Open strehle opened 3 months ago
cf-gitbot
commented
3 months ago We have created an issue in Pivotal Tracker to manage this:
https://www.pivotaltracker.com/story/show/187412158
The labels on this github issue will be updated when the story is started.
strehle
commented
1 month ago @hsinn0 see https://github.com/cloudfoundry/uaa/issues/2825#issuecomment-2160296620 I will start on a fix soon, plan is a) add externalKey as new column into identity_provider b) add index for externalKey and zone_id to allow a lookup from a token to the IDP.
-> externalKey is issue in case of OIDC and should be entityID in case of SAML
What version of UAA are you running?
Develop, latest UAA
What output do you see from
curl <YOUR_UAA>/info -H'Accept: application/json'?How are you deploying the UAA?
I am deploying the UAA
What did you do?
What did you expect to see? What goal are you trying to achieve with the UAA?

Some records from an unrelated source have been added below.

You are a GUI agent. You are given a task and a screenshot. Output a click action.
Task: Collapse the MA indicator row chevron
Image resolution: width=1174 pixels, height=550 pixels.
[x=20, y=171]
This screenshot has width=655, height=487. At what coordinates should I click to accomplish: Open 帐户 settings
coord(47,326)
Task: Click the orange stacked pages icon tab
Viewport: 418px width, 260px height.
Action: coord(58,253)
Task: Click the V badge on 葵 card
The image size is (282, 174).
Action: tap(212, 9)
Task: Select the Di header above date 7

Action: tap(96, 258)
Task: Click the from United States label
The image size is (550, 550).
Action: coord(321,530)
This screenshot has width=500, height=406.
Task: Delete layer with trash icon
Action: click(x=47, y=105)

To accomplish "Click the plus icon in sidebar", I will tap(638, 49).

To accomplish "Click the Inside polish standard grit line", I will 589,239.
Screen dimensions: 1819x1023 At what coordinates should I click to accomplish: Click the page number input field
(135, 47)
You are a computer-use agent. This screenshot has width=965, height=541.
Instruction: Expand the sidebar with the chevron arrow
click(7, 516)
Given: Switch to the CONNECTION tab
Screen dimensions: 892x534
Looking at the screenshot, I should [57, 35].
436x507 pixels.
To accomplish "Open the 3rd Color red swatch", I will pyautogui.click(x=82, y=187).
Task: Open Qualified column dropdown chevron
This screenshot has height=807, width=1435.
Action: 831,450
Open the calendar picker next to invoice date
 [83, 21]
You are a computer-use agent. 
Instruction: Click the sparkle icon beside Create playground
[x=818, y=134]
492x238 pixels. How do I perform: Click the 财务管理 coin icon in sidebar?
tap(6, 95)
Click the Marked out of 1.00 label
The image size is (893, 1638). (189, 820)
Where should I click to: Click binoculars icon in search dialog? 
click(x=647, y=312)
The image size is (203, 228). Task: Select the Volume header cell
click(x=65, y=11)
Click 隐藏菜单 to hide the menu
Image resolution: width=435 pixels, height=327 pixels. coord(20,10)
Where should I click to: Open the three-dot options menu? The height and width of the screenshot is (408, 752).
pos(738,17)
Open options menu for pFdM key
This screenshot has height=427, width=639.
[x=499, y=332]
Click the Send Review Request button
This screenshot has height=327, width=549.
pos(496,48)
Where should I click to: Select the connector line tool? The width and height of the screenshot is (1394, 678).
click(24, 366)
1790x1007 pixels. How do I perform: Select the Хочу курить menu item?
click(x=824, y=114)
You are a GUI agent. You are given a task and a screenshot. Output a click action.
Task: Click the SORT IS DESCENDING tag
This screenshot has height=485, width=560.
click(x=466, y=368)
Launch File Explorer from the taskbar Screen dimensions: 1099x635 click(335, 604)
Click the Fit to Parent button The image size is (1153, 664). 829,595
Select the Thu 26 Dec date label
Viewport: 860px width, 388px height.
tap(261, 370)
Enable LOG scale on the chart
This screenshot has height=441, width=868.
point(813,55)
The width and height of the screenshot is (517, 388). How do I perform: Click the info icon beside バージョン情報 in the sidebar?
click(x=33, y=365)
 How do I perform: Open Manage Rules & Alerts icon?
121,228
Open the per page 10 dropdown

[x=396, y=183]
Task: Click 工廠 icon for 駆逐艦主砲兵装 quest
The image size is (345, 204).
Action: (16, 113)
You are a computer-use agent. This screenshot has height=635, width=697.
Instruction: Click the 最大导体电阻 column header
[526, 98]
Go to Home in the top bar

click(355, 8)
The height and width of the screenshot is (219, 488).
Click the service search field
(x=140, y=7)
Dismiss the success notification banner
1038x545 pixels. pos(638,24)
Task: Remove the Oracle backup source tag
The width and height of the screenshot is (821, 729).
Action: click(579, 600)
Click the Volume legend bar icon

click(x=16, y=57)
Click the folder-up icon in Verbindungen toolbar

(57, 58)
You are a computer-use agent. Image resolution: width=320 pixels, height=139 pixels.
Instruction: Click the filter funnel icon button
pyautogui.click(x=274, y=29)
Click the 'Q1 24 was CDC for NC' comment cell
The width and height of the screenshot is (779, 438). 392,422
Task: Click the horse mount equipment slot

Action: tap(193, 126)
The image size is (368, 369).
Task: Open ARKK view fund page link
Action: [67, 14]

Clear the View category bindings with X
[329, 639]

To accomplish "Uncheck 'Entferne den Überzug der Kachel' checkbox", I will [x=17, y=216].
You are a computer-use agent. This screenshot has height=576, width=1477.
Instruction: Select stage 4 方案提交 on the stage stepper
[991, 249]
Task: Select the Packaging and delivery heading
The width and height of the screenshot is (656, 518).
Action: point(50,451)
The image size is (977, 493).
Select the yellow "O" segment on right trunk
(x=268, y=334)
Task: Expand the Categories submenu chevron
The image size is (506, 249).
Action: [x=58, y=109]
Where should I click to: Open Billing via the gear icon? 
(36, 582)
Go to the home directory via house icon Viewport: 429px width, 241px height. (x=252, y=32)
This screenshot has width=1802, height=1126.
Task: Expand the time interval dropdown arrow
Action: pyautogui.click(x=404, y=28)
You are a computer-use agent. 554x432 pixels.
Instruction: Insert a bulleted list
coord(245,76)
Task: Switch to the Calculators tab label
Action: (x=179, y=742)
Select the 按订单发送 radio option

Login < 1s , without memory and/or DB issues
What did you see instead?
With SAML there are memory issues, with OIDC mainly DB issues. Why:
SAML delegates the lookup from entiyID (external key or the SAML assertion) to spring-security-saml and in UAA there is a cache but if there are many entries there is a memory problem, e.g. https://github.com/cloudfoundry/uaa/blob/develop/server/src/main/java/org/cloudfoundry/identity/uaa/provider/saml/LoginSamlAuthenticationProvider.java#L129 reads all saml providers from DB and resolves then the needed one from SAML message (entityID)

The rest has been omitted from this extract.